Your objective
How many of the lines below hold the word "screenshot"? Answer only with the number.

Records to use
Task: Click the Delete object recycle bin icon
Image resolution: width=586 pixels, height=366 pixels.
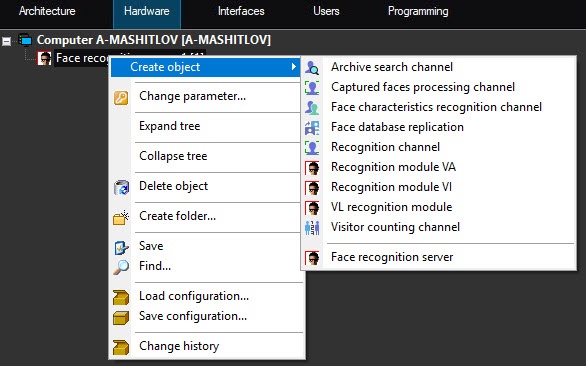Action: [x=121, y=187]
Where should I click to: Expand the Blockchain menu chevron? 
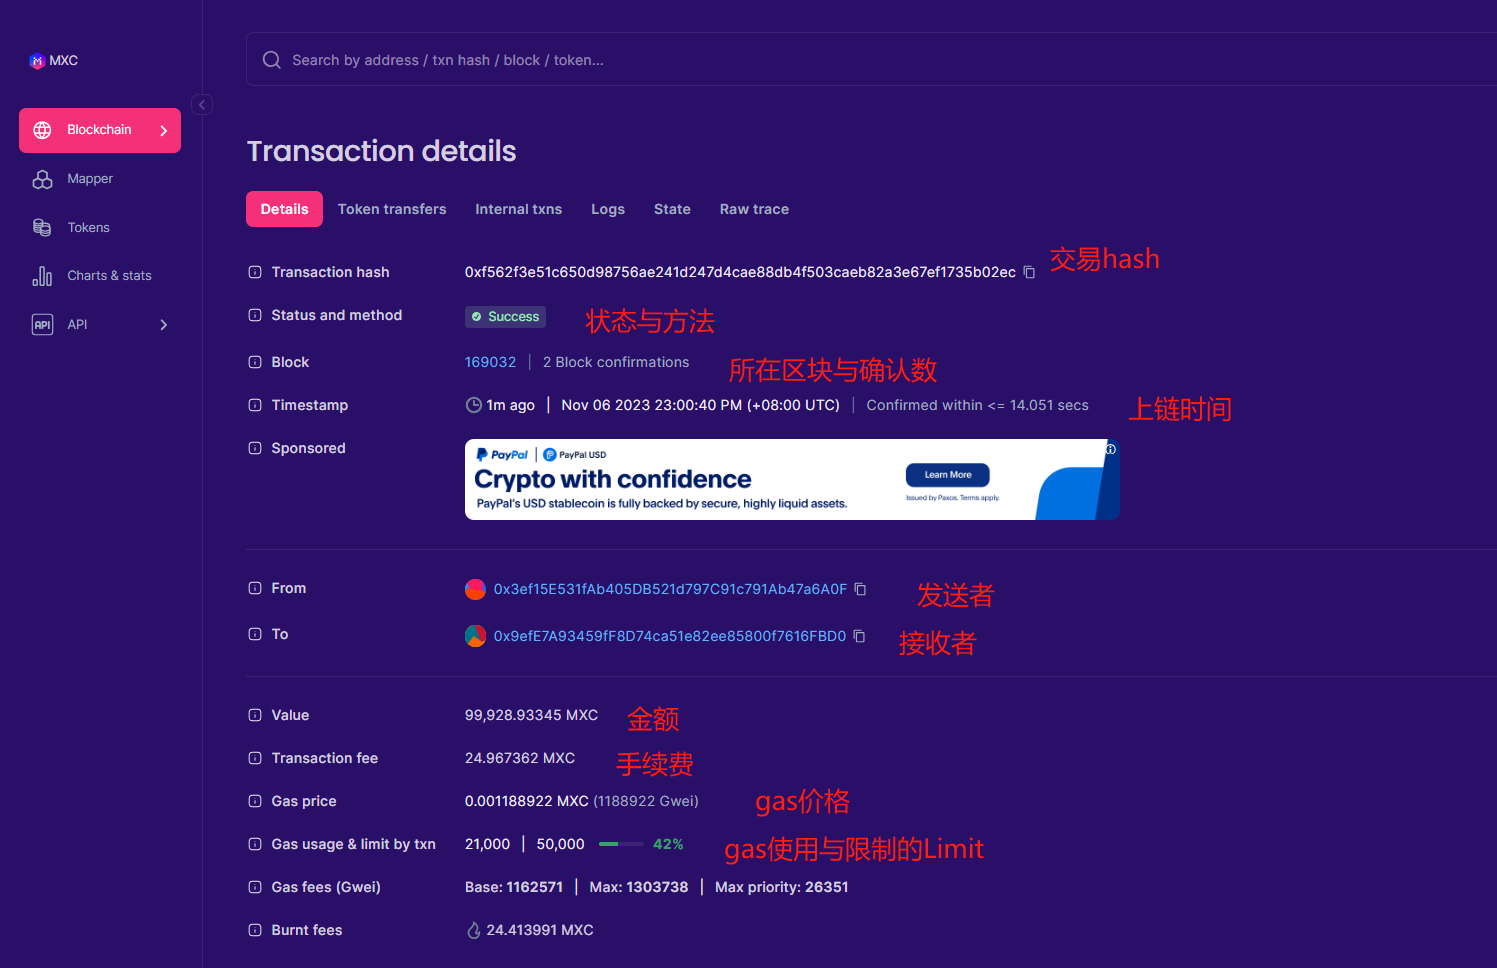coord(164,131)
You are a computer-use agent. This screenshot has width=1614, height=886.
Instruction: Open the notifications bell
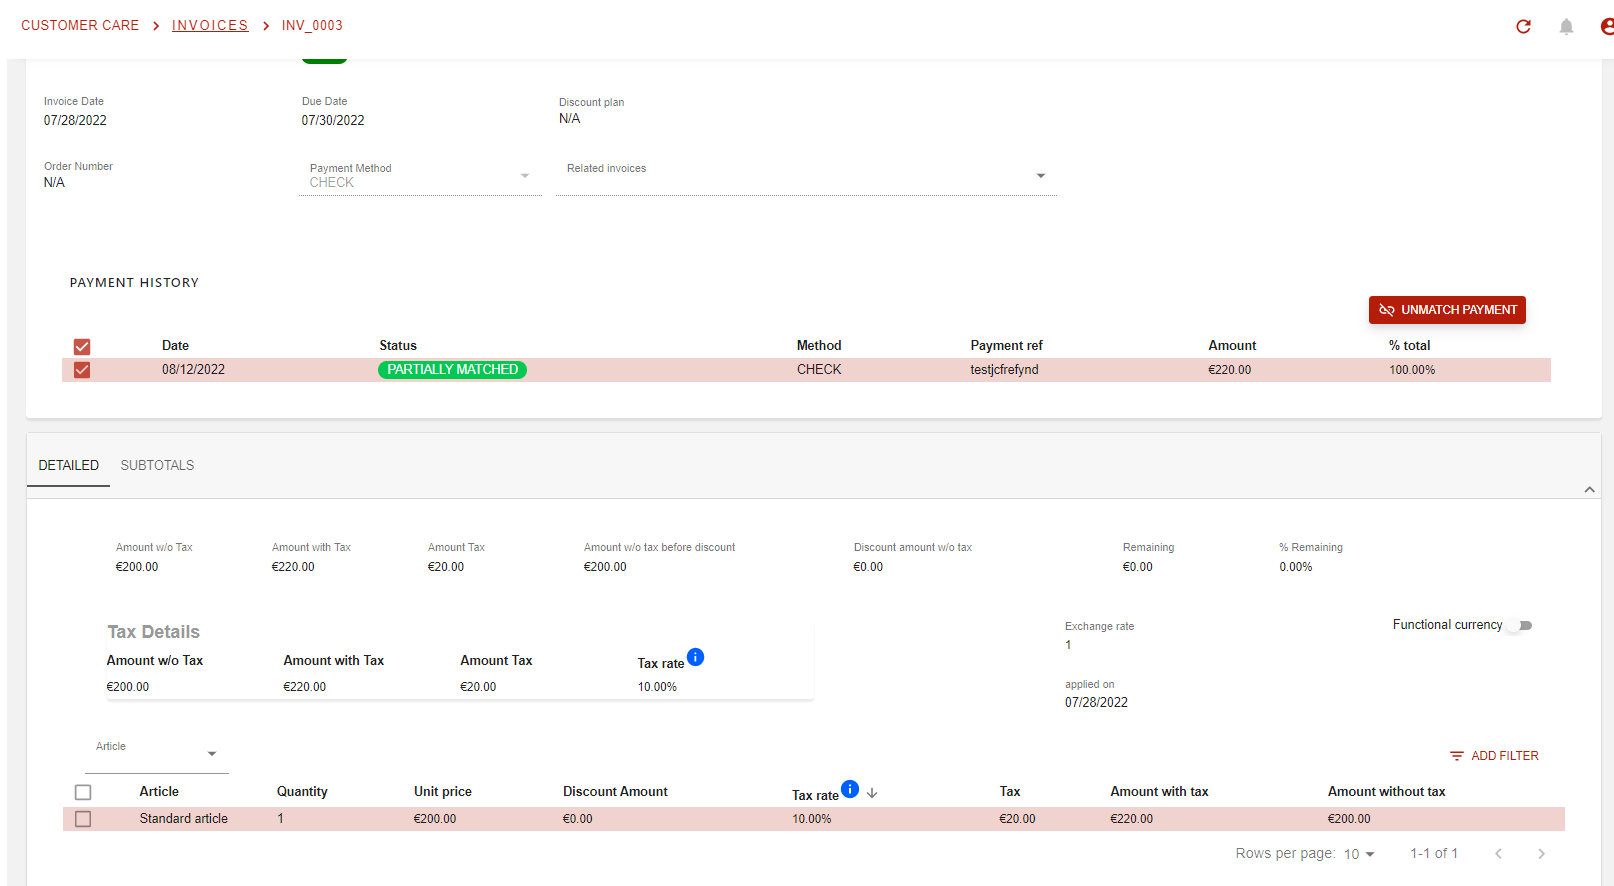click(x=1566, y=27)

==

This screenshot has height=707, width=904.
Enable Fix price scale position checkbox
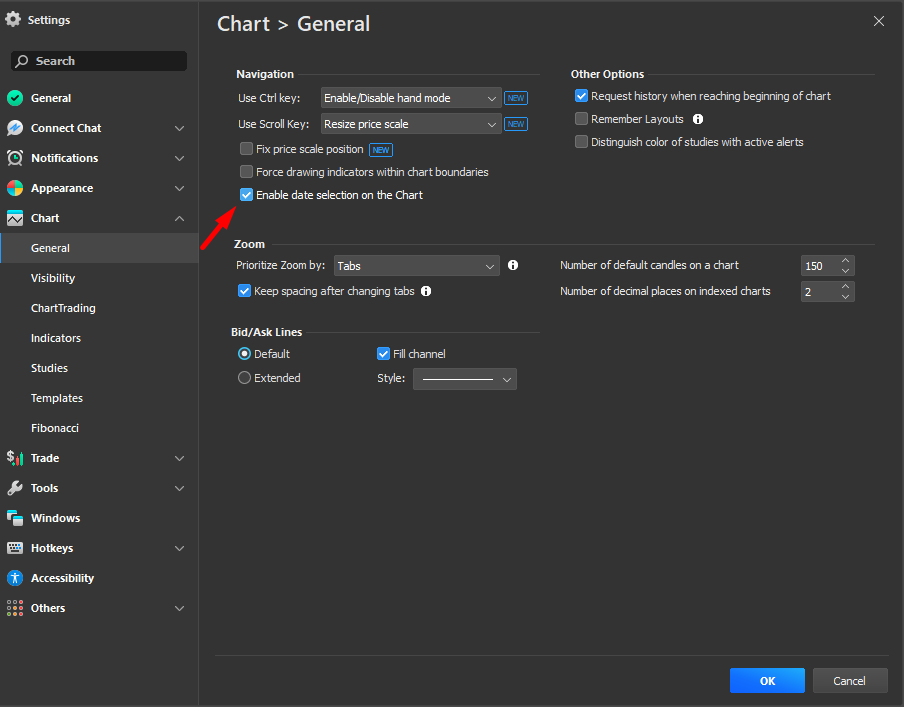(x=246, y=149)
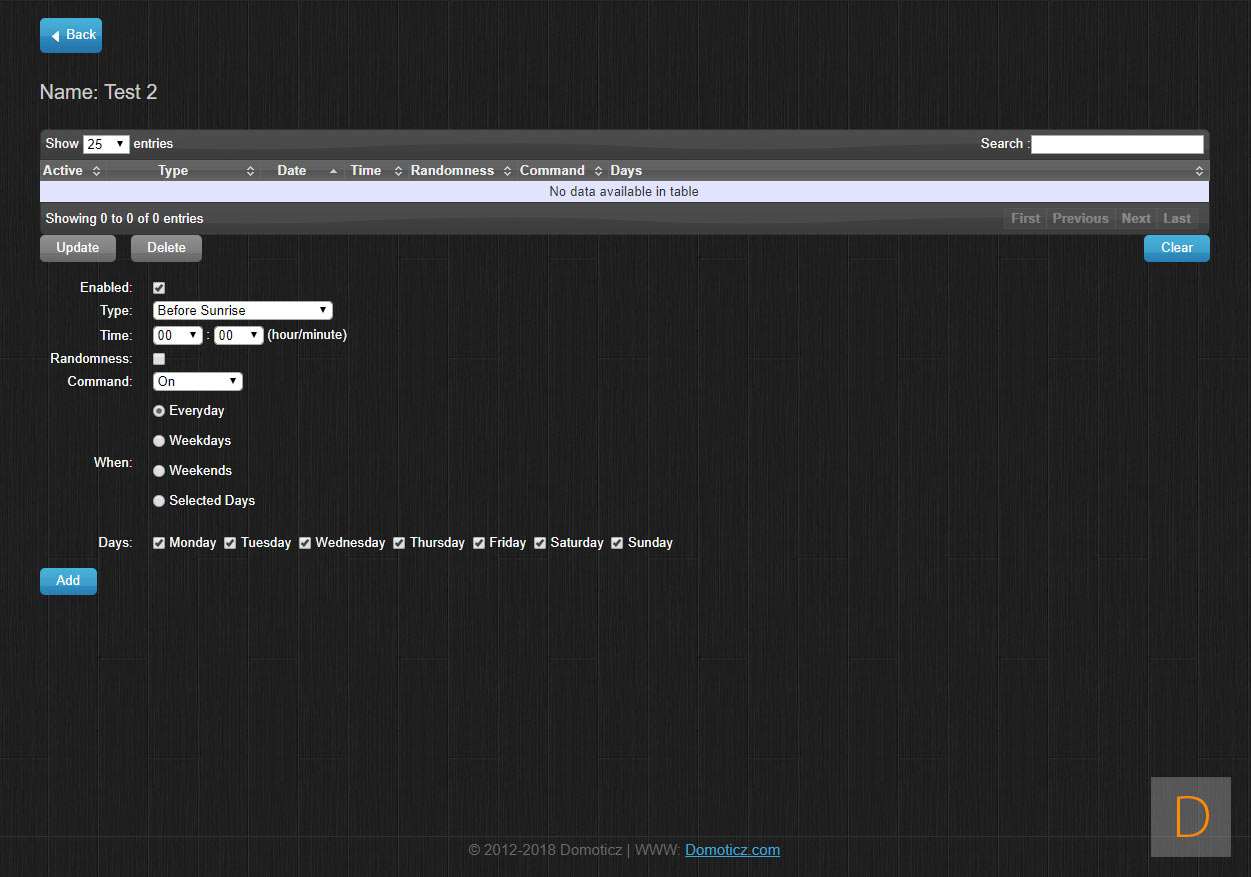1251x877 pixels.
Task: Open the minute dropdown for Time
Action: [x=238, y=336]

Your solution
2